Un altro esempio può essere tratto dall’esperienza di una scuola materna che ha implementato un programma di educazione musicale che integra il gioco simbolico e l’esplorazione musicale. Durante le lezioni, i bambini sono invitati a creare storie musicali utilizzando oggetti e personaggi immaginari, ma l’attenzione rimane sulla musica stessa. Gli educatori forniscono strumenti musicali e incoraggiano i bambini a sperimentare con ritmi, melodie e movimenti corporei in linea con la musica proposta. Questo approccio bilanciato favorisce lo sviluppo delle competenze musicali dei bambini, mentre alimenta la loro immaginazione e creatività attraverso il gioco simbolico.
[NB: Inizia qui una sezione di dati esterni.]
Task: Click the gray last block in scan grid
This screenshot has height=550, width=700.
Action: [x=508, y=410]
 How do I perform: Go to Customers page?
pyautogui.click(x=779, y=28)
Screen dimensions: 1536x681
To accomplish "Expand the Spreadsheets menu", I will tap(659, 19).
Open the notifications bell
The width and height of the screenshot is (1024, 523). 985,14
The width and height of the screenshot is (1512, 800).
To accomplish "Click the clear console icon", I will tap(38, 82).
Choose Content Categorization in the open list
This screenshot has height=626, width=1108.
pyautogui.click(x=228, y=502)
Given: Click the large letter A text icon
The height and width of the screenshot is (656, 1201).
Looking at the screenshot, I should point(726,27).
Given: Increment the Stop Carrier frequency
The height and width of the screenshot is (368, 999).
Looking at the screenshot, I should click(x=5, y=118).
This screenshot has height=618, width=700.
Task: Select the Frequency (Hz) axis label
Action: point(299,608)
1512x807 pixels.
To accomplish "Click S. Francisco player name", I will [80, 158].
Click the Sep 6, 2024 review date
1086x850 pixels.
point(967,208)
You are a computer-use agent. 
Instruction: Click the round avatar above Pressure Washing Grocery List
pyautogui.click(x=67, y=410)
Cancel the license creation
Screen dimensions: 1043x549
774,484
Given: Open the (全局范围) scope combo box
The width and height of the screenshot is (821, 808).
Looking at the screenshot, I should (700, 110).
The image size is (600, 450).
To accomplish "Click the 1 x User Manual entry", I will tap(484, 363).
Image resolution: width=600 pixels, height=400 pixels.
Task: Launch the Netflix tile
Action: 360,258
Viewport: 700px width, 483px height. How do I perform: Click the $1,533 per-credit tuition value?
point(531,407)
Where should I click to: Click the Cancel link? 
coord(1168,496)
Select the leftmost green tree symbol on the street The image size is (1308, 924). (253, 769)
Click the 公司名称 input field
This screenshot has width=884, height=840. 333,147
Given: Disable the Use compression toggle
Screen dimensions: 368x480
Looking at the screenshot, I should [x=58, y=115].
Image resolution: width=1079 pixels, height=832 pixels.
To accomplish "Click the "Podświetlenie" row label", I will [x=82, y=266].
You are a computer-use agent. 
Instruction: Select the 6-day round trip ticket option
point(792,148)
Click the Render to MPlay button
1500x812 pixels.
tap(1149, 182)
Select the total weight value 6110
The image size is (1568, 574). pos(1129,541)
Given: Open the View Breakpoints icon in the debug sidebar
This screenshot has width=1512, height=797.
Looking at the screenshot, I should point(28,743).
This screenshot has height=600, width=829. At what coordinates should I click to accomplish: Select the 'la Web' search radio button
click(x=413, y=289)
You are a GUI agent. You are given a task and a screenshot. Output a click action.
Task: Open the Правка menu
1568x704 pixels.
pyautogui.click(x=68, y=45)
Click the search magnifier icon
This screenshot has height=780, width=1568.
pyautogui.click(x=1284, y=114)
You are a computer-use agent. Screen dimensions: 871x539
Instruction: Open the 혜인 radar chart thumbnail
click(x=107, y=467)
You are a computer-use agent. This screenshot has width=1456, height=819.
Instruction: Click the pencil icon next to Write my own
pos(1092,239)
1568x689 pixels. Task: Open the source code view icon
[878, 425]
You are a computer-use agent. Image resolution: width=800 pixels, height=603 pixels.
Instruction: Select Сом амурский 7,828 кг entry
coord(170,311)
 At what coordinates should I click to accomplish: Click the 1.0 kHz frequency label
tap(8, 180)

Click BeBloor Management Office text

In conclusione, il gioco simbolico e l’esplorazione musicale possono coesistere nell’educazione musicale dei bambini, a condizione che vi sia un equilibrio appropriato. Citando Jean Piaget, psicologo dello sviluppo, “il gioco simbolico sviluppa la creatività e l’immaginazione dei bambini, mentre l’esplorazione musicale permette loro di sviluppare competenze musicali e una comprensione profonda del linguaggio musicale”. Pertanto, è fondamentale che gli educatori e i docenti musicisti guidino i bambini verso un’esperienza musicale autentica, utilizzando il gioco simbolico come un complemento prezioso.

Nell’implementare un approccio equilibrato, è importante considerare la sequenza delle attività e l’obiettivo specifico di ciascuna di esse. Durante il gioco simbolico, i bambini possono utilizzare strumenti musicali per rappresentare personaggi e situazioni immaginarie, ma l’attenzione dovrebbe rimanere sulla dimensione musicale. Ad esempio, possono essere proposte attività in cui i bambini creano ritmi o melodie per accompagnare le loro storie o utilizzano movimenti corporei per esprimere emozioni musicali.

Un approccio bilanciato tiene conto anche delle preferenze e delle inclinazioni dei bambini. Alcuni potrebbero mostrare un maggiore interesse nel gioco simbolico, mentre altri potrebbero essere più attratti dalla dimensione musicale. Gli educatori devono adattarsi alle esigenze individuali dei bambini, fornendo opportunità sia per il gioco simbolico che per l’esplorazione musicale, in modo che entrambi gli aspetti possano coesistere armoniosamente.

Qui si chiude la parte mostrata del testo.